Don B. Kincaid, Jr., et al. v. Erie Insurance Company, Case no. 2009-1936
8th District Court of Appeals (Cuyahoga County)

Donald Ward et al. v. Summa Health System et al., Case no. 2009-1998
9th District Court of Appeals (Summit County)

State of Ohio v. Welton Chappell, Case no. 2009-2131
8th District Court of Appeals (Cuyahoga County)

State of Ohio v. William N. Davis, Case no. 2009-2208
8th District Court of Appeals (Cuyahoga County)


Does Policyholder Have Standing to Sue Insurer for Breach of Contract Without First Filing Claim?

For Alleged Failure to Reimburse Incidental Litigation Expenses

Don B. Kincaid, Jr., et al. v.

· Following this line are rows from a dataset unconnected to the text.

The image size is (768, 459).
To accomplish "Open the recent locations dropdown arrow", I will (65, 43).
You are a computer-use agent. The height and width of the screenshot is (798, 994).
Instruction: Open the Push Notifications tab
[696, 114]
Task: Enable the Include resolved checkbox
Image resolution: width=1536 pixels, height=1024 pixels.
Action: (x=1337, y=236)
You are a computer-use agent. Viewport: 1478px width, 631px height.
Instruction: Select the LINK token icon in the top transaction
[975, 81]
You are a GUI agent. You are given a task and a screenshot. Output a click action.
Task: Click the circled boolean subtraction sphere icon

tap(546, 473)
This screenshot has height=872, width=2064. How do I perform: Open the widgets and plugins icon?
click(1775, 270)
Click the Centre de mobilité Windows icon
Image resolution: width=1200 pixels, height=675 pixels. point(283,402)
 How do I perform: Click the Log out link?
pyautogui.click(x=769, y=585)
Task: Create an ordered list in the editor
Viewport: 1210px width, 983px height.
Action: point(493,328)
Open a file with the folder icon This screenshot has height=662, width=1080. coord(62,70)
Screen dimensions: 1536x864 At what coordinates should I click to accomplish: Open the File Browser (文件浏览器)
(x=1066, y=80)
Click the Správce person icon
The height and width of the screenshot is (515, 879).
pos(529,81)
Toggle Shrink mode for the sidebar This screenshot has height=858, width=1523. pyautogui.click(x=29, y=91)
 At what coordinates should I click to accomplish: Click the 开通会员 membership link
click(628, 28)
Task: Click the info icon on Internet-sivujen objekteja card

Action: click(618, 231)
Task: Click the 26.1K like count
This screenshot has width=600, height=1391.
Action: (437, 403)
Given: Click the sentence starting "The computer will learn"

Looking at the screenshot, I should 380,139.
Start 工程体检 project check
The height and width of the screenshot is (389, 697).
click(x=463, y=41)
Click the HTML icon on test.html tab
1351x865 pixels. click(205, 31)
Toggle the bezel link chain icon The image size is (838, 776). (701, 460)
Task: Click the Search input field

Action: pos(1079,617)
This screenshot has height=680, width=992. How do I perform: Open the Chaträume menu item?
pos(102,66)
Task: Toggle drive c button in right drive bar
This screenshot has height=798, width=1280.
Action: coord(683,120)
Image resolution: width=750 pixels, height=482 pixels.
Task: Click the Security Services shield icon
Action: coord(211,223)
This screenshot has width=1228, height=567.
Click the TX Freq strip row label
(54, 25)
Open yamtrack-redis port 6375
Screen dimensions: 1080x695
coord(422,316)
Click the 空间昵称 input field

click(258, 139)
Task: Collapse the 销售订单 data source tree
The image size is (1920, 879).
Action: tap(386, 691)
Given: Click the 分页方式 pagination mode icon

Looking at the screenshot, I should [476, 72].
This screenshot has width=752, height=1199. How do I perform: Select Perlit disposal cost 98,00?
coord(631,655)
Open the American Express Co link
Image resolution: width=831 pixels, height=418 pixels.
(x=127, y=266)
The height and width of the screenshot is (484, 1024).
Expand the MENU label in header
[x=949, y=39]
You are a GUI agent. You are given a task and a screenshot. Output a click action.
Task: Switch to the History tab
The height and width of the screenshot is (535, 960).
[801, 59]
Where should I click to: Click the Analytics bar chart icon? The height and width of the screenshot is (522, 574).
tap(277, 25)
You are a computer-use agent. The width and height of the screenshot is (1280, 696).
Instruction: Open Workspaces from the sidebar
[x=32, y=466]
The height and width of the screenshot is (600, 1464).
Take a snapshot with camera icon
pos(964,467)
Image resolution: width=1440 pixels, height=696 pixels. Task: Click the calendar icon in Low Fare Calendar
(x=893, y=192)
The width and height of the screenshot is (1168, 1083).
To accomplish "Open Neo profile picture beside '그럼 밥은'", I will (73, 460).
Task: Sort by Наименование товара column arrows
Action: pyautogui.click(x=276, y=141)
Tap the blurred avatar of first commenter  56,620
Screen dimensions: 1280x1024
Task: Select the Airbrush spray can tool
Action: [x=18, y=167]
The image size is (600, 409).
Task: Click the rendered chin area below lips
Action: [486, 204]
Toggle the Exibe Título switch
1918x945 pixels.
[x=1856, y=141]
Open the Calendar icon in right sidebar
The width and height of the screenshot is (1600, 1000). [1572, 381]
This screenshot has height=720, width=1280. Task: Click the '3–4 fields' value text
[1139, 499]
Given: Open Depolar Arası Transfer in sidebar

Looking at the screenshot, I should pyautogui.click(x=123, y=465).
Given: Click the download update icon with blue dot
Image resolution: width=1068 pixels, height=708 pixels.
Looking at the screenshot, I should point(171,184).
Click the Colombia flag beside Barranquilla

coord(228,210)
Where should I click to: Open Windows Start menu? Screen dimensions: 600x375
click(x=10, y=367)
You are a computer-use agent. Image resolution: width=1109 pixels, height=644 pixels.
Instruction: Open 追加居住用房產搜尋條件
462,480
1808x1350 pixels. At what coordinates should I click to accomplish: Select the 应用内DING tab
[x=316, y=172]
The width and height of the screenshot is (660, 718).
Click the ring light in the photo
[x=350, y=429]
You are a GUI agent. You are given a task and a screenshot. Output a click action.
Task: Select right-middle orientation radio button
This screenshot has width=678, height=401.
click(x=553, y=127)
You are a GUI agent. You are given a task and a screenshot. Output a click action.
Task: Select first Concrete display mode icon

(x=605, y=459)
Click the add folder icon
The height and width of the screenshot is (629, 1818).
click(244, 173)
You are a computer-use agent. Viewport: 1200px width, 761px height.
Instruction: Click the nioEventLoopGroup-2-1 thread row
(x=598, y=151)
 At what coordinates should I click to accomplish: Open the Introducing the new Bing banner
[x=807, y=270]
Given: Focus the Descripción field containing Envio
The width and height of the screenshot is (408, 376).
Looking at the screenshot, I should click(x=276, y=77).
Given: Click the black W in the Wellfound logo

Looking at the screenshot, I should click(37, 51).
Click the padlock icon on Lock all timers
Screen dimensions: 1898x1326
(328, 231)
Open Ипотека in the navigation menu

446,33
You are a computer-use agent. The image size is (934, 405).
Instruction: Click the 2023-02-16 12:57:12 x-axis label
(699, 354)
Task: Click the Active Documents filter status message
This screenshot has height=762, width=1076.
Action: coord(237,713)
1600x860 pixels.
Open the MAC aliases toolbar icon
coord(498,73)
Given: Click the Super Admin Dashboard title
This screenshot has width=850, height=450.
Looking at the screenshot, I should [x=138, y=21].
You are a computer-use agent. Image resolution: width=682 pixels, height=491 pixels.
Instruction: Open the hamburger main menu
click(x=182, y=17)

Erie Insurance Company, Case no. 2009-1936
8th District Court of Appeals (Cuyahoga County)

ISSUE: When an insured person has been sued for damages that he caused to a third party in an auto accident, and at the request of his insurance company incurs travel costs and other incidental expenses to defend that suit, does the insured have legal standing to file a breach of contract lawsuit against the insurance company for failure to reimburse his litigation-related expenses without first filing a claim with the insurer documenting those expenses and requesting reimbursement under the “additional payments” coverage in the insurer’s policy?

BACKGROUND:  In 2003, Don Kincaid Jr. was sued in the Cuyahoga County Court of Common Pleas by a bicyclist who was injured in a 2001 traffic accident for which Kincaid was at fault. Kincaid sought legal representation and indemnification for damages under the liability coverage in an auto insurance policy issued by the Erie Insurance Company. Erie provided legal representation to defend Kincaid, and in October 2004 entered into a settlement with the bicyclist after pretrial proceedings during which Kincaid incurred personal expenses for travel, parking, photocopying documents and other litigation-related costs at the request of Erie. Although the Erie policy including “additional payments” coverage for litigation-related expenses incurred by an insured, Kincaid never filed a claim with Erie documenting his expenses or seeking reimbursement for them.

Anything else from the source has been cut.